William Schnaider Torres Bermon

Posted on Mar 19 • Edited on Apr 8

Solving "Use Machine Learning APIs on Google Cloud: Challenge Lab" — A Complete Guide

#googlecloud #machinelearning #python #googleaichallenge

Introduction

This challenge lab tests your ability to build an end-to-end pipeline that extracts text from images using the Cloud Vision API, translates it with the Cloud Translation API, and loads the results into BigQuery.

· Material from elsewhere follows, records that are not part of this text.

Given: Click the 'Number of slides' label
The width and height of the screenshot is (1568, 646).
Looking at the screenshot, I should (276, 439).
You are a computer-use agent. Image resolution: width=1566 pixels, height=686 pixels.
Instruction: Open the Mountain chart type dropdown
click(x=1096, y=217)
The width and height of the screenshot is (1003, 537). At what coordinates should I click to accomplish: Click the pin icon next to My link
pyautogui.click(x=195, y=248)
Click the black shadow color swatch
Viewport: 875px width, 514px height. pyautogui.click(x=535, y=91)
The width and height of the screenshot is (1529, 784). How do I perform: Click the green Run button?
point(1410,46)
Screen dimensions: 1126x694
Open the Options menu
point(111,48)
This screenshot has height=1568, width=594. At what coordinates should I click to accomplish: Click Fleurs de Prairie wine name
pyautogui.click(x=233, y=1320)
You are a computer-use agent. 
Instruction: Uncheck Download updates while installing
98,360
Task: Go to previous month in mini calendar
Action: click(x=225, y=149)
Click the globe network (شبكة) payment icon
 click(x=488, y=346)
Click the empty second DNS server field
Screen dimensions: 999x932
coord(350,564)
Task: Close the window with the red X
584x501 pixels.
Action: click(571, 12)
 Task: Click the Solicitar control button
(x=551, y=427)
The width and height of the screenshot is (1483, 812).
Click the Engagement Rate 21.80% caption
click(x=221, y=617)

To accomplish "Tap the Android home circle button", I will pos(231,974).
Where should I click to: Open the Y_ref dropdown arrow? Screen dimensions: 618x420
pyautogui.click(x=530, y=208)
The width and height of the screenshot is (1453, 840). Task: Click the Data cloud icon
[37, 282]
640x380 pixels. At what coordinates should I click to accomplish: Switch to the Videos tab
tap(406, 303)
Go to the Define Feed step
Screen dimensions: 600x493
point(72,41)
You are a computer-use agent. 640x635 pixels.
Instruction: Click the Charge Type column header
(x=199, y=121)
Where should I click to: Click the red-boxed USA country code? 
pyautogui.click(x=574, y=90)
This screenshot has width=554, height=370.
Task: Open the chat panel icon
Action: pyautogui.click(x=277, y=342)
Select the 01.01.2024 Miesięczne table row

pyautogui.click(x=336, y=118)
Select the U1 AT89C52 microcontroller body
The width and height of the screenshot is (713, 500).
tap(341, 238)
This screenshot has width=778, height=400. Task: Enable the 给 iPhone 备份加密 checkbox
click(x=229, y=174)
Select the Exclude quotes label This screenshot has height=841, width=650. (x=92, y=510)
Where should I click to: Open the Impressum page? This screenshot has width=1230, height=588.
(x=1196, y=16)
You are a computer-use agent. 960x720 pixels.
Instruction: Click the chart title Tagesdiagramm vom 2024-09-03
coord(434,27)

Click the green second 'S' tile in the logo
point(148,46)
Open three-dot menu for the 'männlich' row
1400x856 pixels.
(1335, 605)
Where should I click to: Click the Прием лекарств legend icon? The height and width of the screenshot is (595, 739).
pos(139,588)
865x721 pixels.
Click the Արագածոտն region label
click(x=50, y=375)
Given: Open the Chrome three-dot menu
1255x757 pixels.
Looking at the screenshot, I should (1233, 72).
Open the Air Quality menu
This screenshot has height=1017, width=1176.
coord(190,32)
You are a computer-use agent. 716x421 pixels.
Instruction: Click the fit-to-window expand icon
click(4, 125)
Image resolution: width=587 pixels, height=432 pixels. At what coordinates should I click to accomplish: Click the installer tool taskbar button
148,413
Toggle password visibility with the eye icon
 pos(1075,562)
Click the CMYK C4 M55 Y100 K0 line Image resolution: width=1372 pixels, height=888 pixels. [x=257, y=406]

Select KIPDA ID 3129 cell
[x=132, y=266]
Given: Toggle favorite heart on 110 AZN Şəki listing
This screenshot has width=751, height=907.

Unlike guided labs, you're expected to fill in the blanks of a partially written Python script and configure IAM permissions yourself.

Let's walk through every task with clear explanations of why each step matters.

The Architecture

The pipeline works like this:

A Python script reads image files from a Cloud Storage bucket
Each image is sent to the Cloud Vision API for text detection
The extracted text is saved back to Cloud Storage as a .txt file
If the text is not in Japanese (locale != 'ja'), it's sent to the Translation API to get a Japanese translation
All results (original text, locale, translation) are uploaded to a BigQuery table.

Task 1: Configure a Service Account

Why a Service Account?

The Python script needs programmatic access to Vision API, Translation API, Cloud Storage, and BigQuery. A service account acts as the script's identity, and IAM roles define what it can do.

Commands

# Set your project ID
export PROJECT_ID=$(gcloud config get-value project)

# Create the service account
gcloud iam service-accounts create my-ml-sa \
  --display-name="ML API Service Account"

# Grant BigQuery Data Editor role (to insert rows)
gcloud projects add-iam-policy-binding $PROJECT_ID \
  --member="serviceAccount:my-ml-sa@${PROJECT_ID}.iam.gserviceaccount.com" \
  --role="roles/bigquery.dataEditor"

# Grant Cloud Storage Object Admin role (to read images and write text files)
gcloud projects add-iam-policy-binding $PROJECT_ID \
  --member="serviceAccount:my-ml-sa@${PROJECT_ID}.iam.gserviceaccount.com" \
  --role="roles/storage.objectAdmin"

# Grant Service Usage Consumer role (required to make API calls within the project)
gcloud projects add-iam-policy-binding $PROJECT_ID \
  --member="serviceAccount:my-ml-sa@${PROJECT_ID}.iam.gserviceaccount.com" \
  --role="roles/serviceusage.serviceUsageConsumer"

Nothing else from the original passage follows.